Die Folgen sind dramatisch. „Einfache Einsteiger-PCs unter 500 Euro werden bis 2028 vom Markt verschwinden“, prognostizieren Branchenexperten. Was vor zwei Jahren noch ein High-End-System war, kostet heute nur noch eine Midrange-Konfiguration. Die Zeiten günstiger PCs sind vorerst vorbei.
Grafikkarten: Nvidia beherrscht 95 Prozent des Marktes
Während die Speicherpreise die Gesamtbudgets sprengen, herrscht auf dem Grafikkarten-Markt ein historisches Ungleichgewicht. Nvidia hat seine Dominanz laut Jon Peddie Research auf geschätzte 95 Prozent Marktanteil ausgebaut. Die Verkaufszahlen für AMD-Radeon-Karten sind trotz neuer Modelle wie der RX-9070-Serie auf ein Rekordtief von rund 5 Prozent gefallen.
Nvidias aggressive Verkaufsstrategie mit der RTX-50-Serie, inklusive der High-End-Blackwell-GPUs, hat den Markt in allen Preisklassen erobert. Doch der Absatz stockt: Viele Spieler zögern angesichts der hohen Preise und unsicheren Wirtschaftslage ihren Upgrade-Kauf hinaus. Der Gesamtmarkt für PC-Grafikkarten könnte 2026 um fast 10 Prozent schrumpfen – bei weiterhin hohen Durchschnittspreisen.
Prozessoren: Die letzte Bastion der Wahl?
Bei den CPUs wird die Auswahl zur Gratwanderung zwischen Performance und Plattformkosten. Die Preise für Mainboards und RAM bleiben hoch, daher achten Käufer stärker auf langlebige Architekturen.
AMD setzt weiter auf seine AM5-Plattform. Besonders im Fokus stehen die Ryzen-9000-X3D-Modelle mit 3D-V-Cache, wie der Ryzen 7 9850X3D, die in Games deutliche Leistungssprünge bieten. Für Budget-Builder sind die kommenden Ryzen-9000G-APUs interessant – sie haben eine starke integrierte Grafik und machen eine teure Grafikkarte vorerst überflüssig.

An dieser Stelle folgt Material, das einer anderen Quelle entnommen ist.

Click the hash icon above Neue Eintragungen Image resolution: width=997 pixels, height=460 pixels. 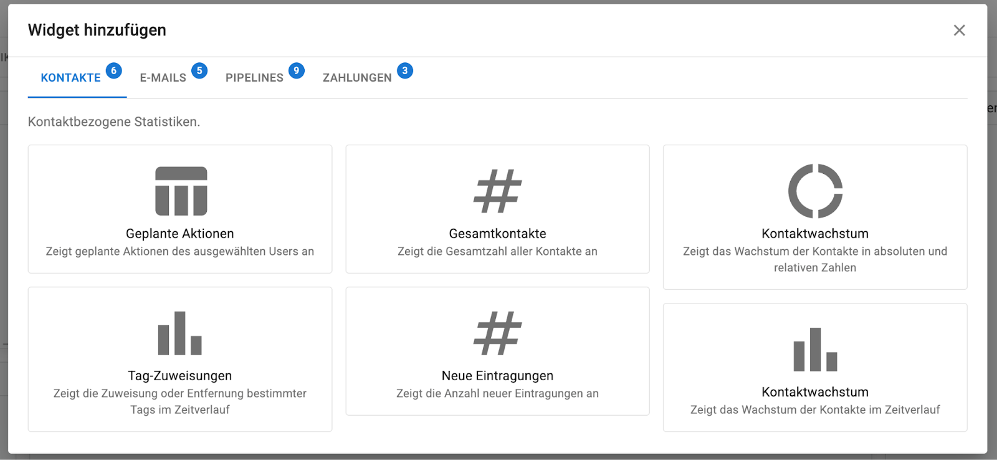click(x=497, y=333)
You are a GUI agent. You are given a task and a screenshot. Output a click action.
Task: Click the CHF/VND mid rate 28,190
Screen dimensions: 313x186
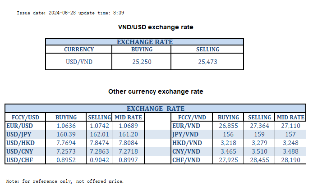click(291, 159)
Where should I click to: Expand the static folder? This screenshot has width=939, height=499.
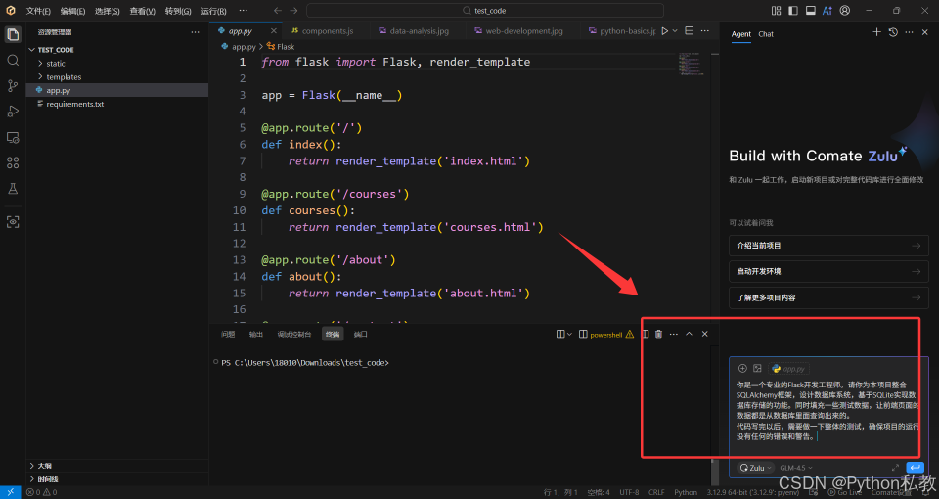56,64
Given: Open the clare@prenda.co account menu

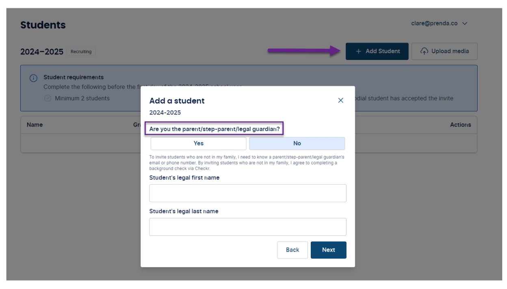Looking at the screenshot, I should tap(434, 24).
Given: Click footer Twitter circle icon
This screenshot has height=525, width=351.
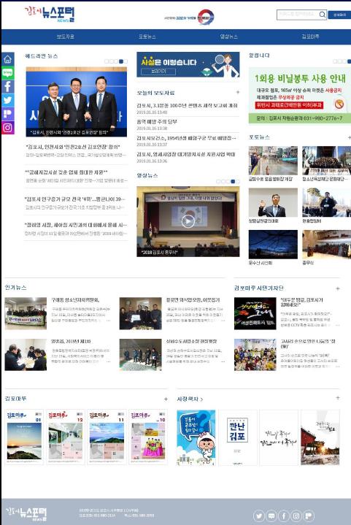Looking at the screenshot, I should point(259,516).
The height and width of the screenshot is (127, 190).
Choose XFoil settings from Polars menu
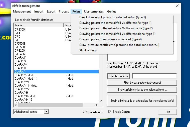88,50
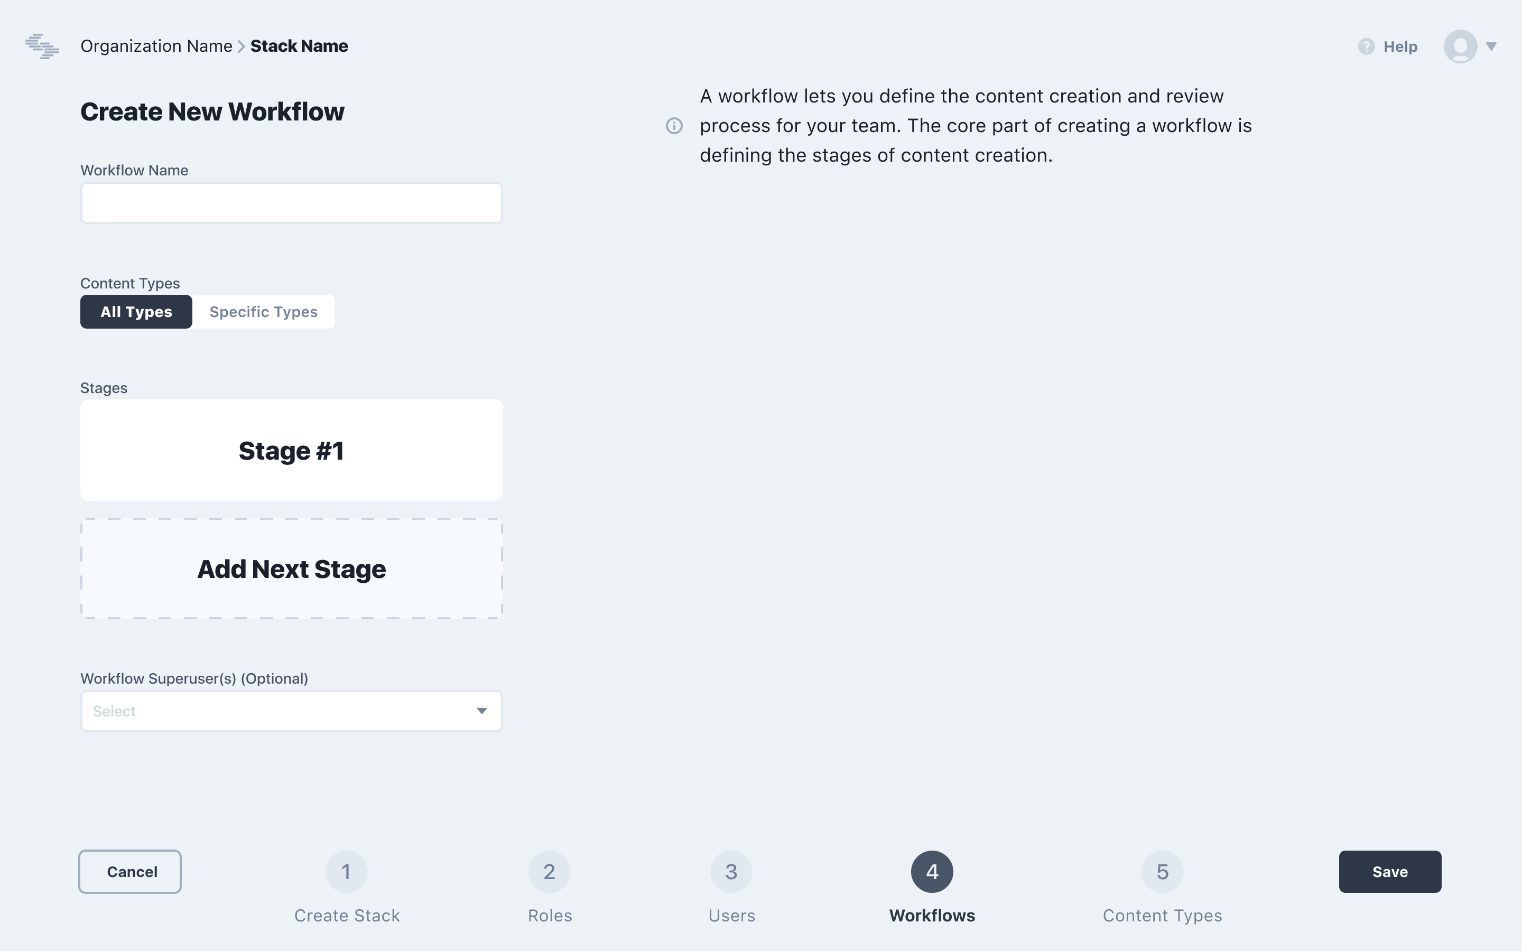This screenshot has height=951, width=1522.
Task: Focus the Workflow Name input field
Action: [x=291, y=203]
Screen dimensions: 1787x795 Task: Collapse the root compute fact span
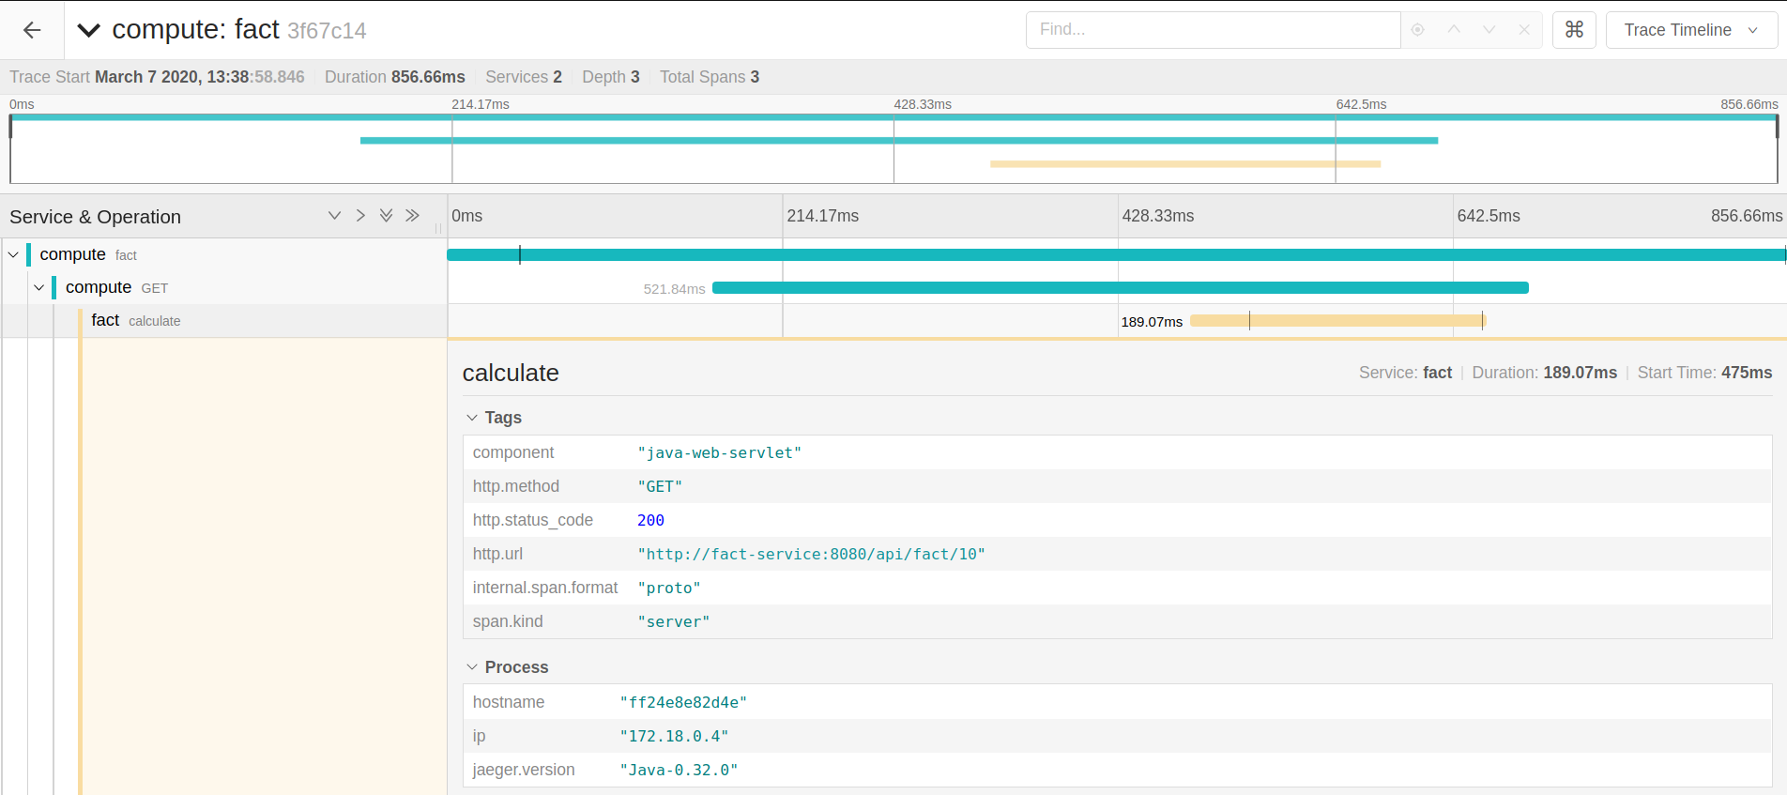pos(13,254)
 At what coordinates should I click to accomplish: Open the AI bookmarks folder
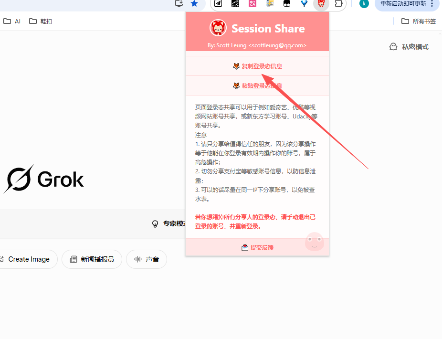pyautogui.click(x=12, y=21)
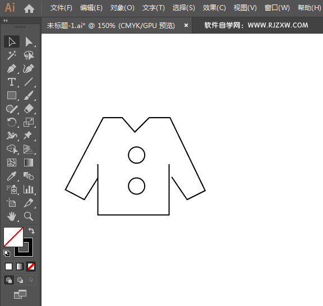Click the Home button
The width and height of the screenshot is (323, 306).
(x=29, y=8)
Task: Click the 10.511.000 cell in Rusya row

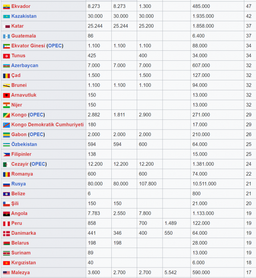Action: tap(204, 184)
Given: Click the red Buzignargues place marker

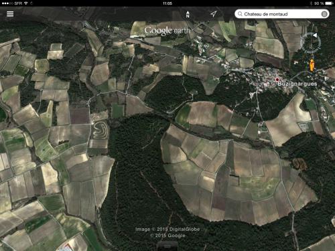Looking at the screenshot, I should click(x=277, y=80).
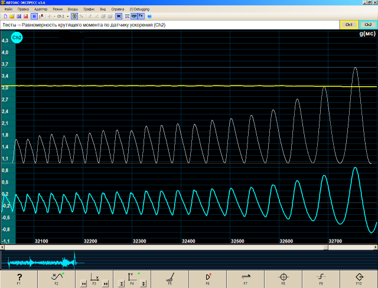Toggle the Ch1 channel button
Image resolution: width=378 pixels, height=288 pixels.
pyautogui.click(x=348, y=25)
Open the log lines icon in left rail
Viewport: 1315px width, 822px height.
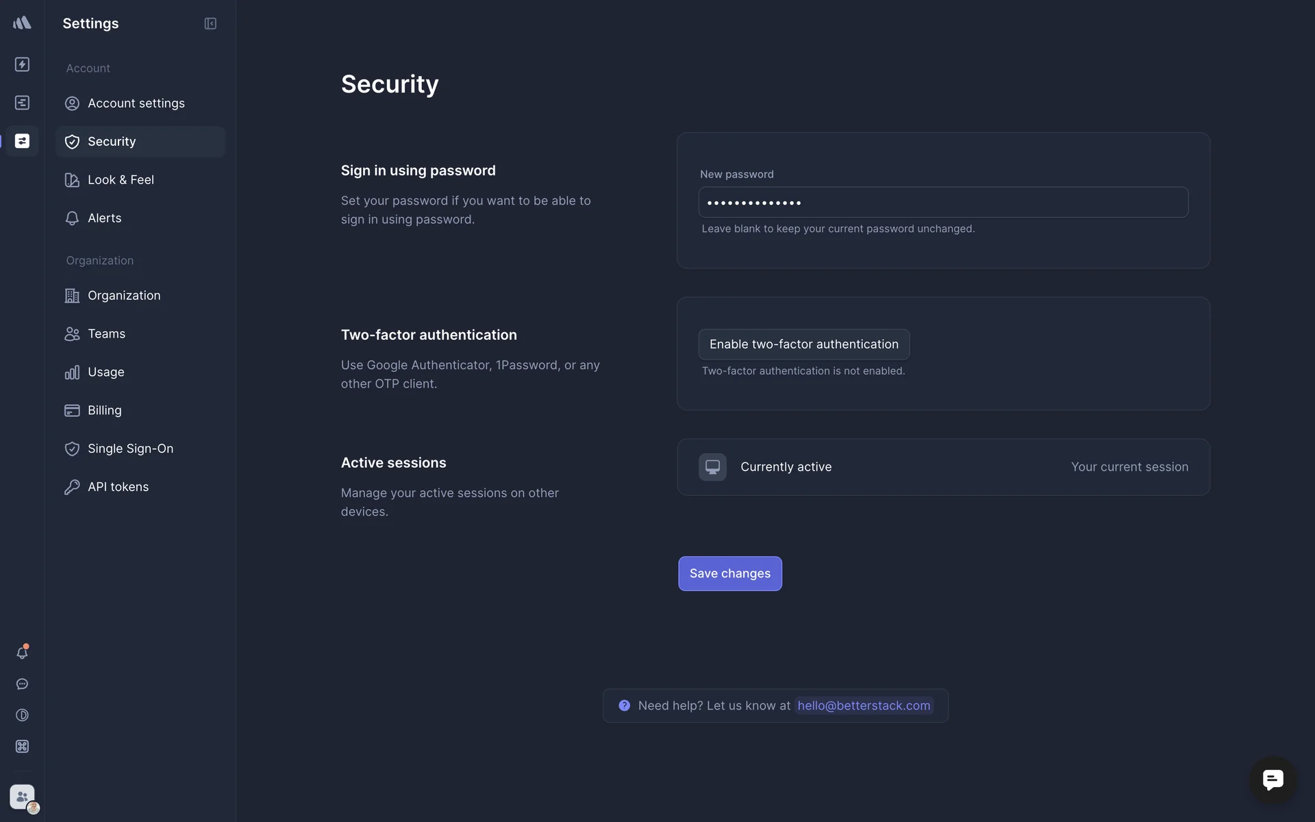[22, 103]
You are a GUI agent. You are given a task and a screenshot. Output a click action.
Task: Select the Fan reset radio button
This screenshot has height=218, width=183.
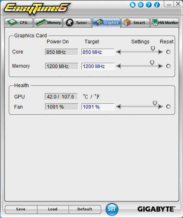[168, 107]
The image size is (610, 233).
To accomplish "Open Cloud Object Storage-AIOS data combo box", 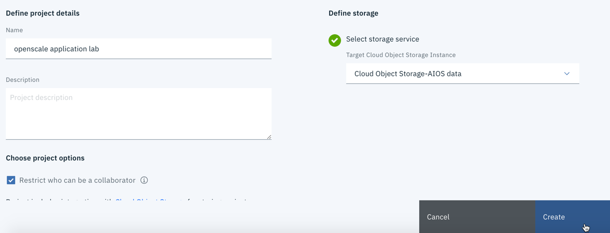I will click(463, 74).
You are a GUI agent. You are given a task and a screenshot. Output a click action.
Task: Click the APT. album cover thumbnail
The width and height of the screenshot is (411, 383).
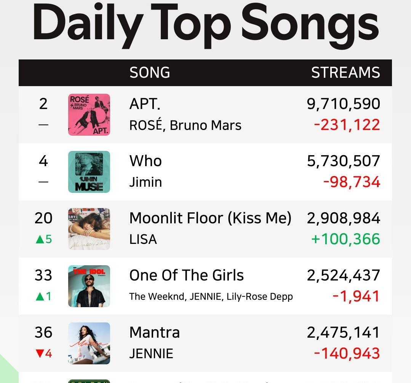[x=89, y=115]
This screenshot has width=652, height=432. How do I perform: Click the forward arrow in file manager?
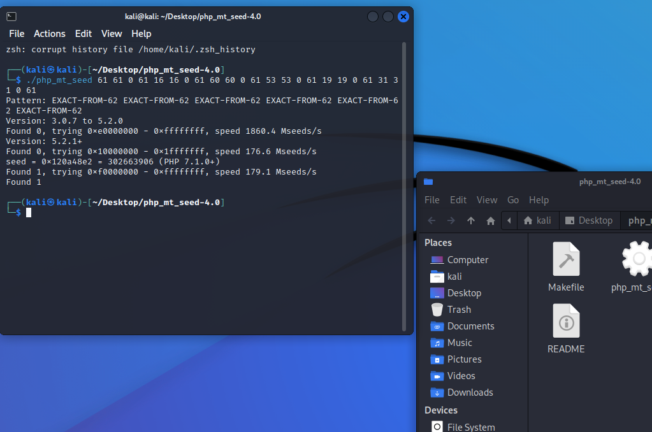tap(451, 220)
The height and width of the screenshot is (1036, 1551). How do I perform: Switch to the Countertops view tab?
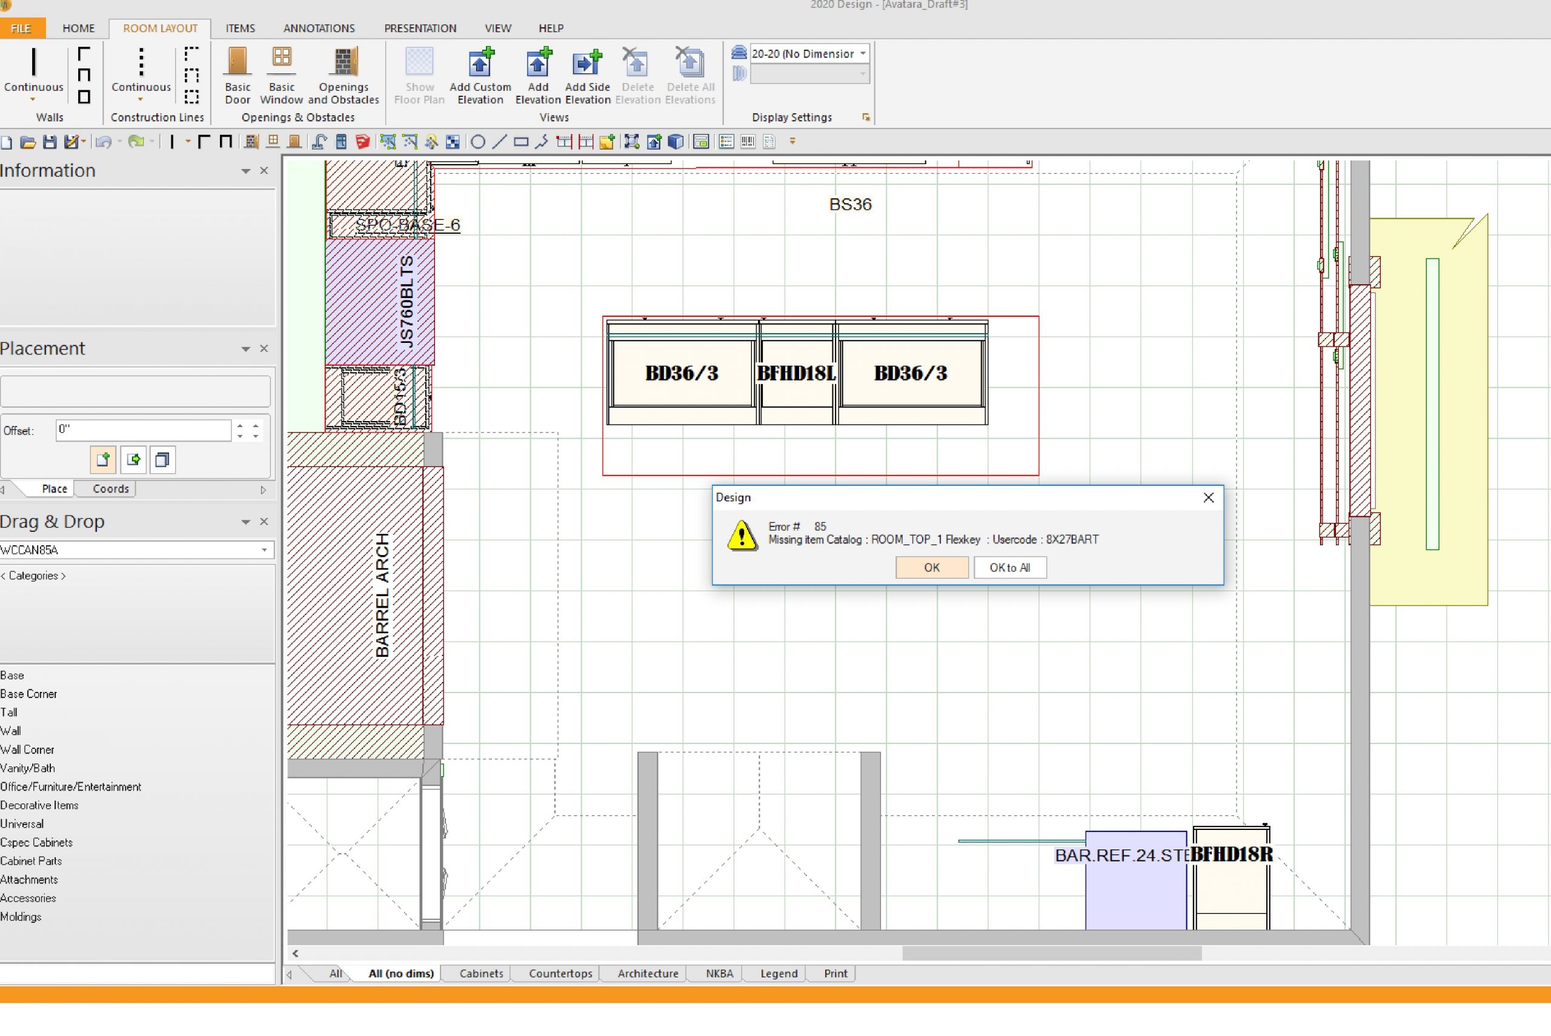coord(559,973)
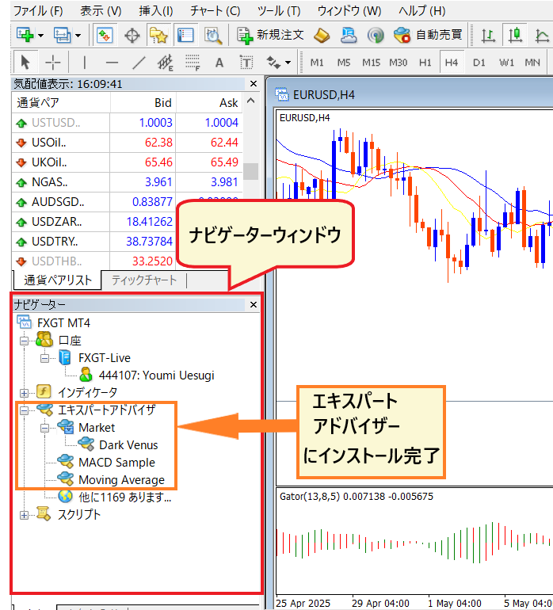Image resolution: width=553 pixels, height=610 pixels.
Task: Click the Dark Venus expert advisor
Action: point(128,445)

Intel kontert mit der Core-Ultra-200-Serie und der kommenden Panther-Lake-Architektur (Core Ultra 300), die besonders auf Energieeffizienz und KI-Beschleunigung setzt. Doch die hohen Kosten für DDR5-Speicher bleiben eine hohe Einstiegshürde für diese neuen Plattformen.
Analyse: Der KI-Effekt frisst den Gaming-Markt
Die übergreifende Geschichte des PC-Marktes 2026 ist die „Kannibalisierung“ des Consumer-Bereichs durch die Nachfrage nach KI-Infrastruktur. Komponentenhersteller priorisieren logischerweise das hochprofitabele Geschäft mit KI-Rechenzentren. Das hat tiefgreifende Folgen.
Die durchschnittlichen Verkaufspreise (ASP) für PCs werden 2026 voraussichtlich um bis zu 8 Prozent steigen. Systemintegratoren und Hersteller reagieren, indem sie sich auf High-End-Modelle und schlankere Midrange-Konfigurationen konzentrieren, um ihre Margen zu schützen. Für Spieler bedeutet das: Beim Zusammenstellen eines neuen PCs muss heute ein „Silizium-Aufschlag“ einkalkuliert werden, den es in früheren Generationen nicht gab.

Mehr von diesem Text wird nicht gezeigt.